Keep a Lookout for Strangers You Know at this Summer’s Music Festivals

How Adam Haagen and Grady Lee Formed The Up-and-Coming Group

Written By: Rebecca Grazier
Photographed By: Travis McCoy Strangers You Know

Musical duo Adam Haagen and Grady Lee of Strangers You Know show no signs of slowing down with their ever-evolving sound.

Coachella Valley Music and Arts Festival 2013 was packed when Lee snuck in and tried to introduce himself to a pretty girl in Haagen’s group. It was there that he met Haagen by happenstance—Lee didn’t even notice Haagen, but he latched onto their group. They stayed for the performance of a band called Two Door Cinema Club, and after the show had ended, they started talking.

“He told me he had a small band up in Santa Barbara, a little trio,” said Haagen. “I had just finished the studio we’re in now, like a week before that, and I told him to come right down and that I’d record him. About eight months later he took me up on the offer.”

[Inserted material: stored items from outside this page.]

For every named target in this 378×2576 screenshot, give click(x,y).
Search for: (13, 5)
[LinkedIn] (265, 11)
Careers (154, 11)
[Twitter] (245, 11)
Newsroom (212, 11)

The studio Haagen refers to is posh and was restored from a detached garage behind his house. A tan, sectional sofa sits on a corner across from the front door inside Haagen’s studio in West LA, and dark floors are accented with a red area rug.

The walls are a mix of dark red and gray. Eighteen guitars line up side-by-side on stands. In the other corner of the room are some amps, a keyboard, drums, and a microphone.

The style of music these two guys create is a mix of indie/folk and indie/pop with a tinge of electro. Their song “Used” from their EP Loosen Up the Leash has over 1 million downloads on Spotify, and is about casual relationships and the consequences that ensue. They write their own lyrics to their songs and use some of their personal experiences.

“Sometimes I’ll experience something that I’ll write down, and I’ll say, ‘What is the music side of that?’” said Lee. “Then go ‘Adam, gotta figure out the music to the this thing,’ and then other times, it’ll start from the other side where we’re making the music, and then we go ‘Okay, what emotion is this eliciting?’ Because obviously instrumental music can be vastly emotional and bring you to a very emotional place, and it’s got to complement that lyrically.”

Haagen and Lee made their debut for the first time last year at Coachella. The guys performed at six other major music festivals like the Kentucky Derby Festival in Louisville, the Hangout Music Festival in Alabama, BottleRock in Napa, Bumbershoot in Seattle, Summerfest in Milwaukee and Firefly Music Festival in Delaware.

“It was an amazing experience seeing the country and going show to show. It was the most diverse thing we’d ever done,” said Haagen. “We’d go and play an indie show with the Cold War Kids in Kentucky, and then we’d fly up, and play an almost all electronic show back in Portland or Seattle. We’d start to mix the cities after a while. It was really just interesting to see the whole United States, and to see the different sub-genres that come alive in every city. Every city has its own flavor, its own sound, and its own feel.”

Last summer, the duo traveled all around the states while playing in cities such as Portland, Chicago, New York, and Atlanta. They would wake up in a new state every two to three days, and most of the time they wouldn’t know where they were because they’d have no reception on their cell phones.

“I don’t think that our experience this last summer was the typical summer tour. It was probably the most rapid and expansive experience that people could have together in two months. We both pulled as far apart from each other we’d ever been, and got closer than we’d ever been, and you have to. You have to be able to have that elasticity, and now that it’s been six months since we’ve been out, it’s crazy,” said Lee. “We just watched our tour video for the first time this last week, and it was like a completely different life. We’re both different people than we were at that stage, and it took having that and then having the time to concrete exactly what that experience did for us.”

Eventually, while passing through New Mexico, the guys bought fireworks and took them to California where they’re illegal. So, after driving for thirty hours, they stood on top of their bus at 5:30 a.m. and shot off mortars.

The tour wasn’t all fun and games, though. During their tour, the guys discovered an opossum with a broken leg. So they did what all good guys do—put it in a box, and dropped it off with veterinarians.

“We signed a good samaritan form, and that was it, but I think they [veterinarians] thought it was an inconvenience. They like dealing with cats, not dirty opossums,” said Lee.

After taking six months off, the duo is now heading back to the studio focused on creating the best versions of themselves, while also creating the best music they’ve ever made. They plan on doing more summer festivals and probably another American tour. In the meantime, you can give them a listen on Spotify.

Blowin’ Up: The duo has two songs on Spotify with over 1 million views—“Used” with 1.1 million, and “Smoke and Mirrors” with 1.6 million.

Talent Show: Adam Haagen plays the keyboard, drums, bass, and guitar while performing their songs, while Grady Lee sings on the microphone.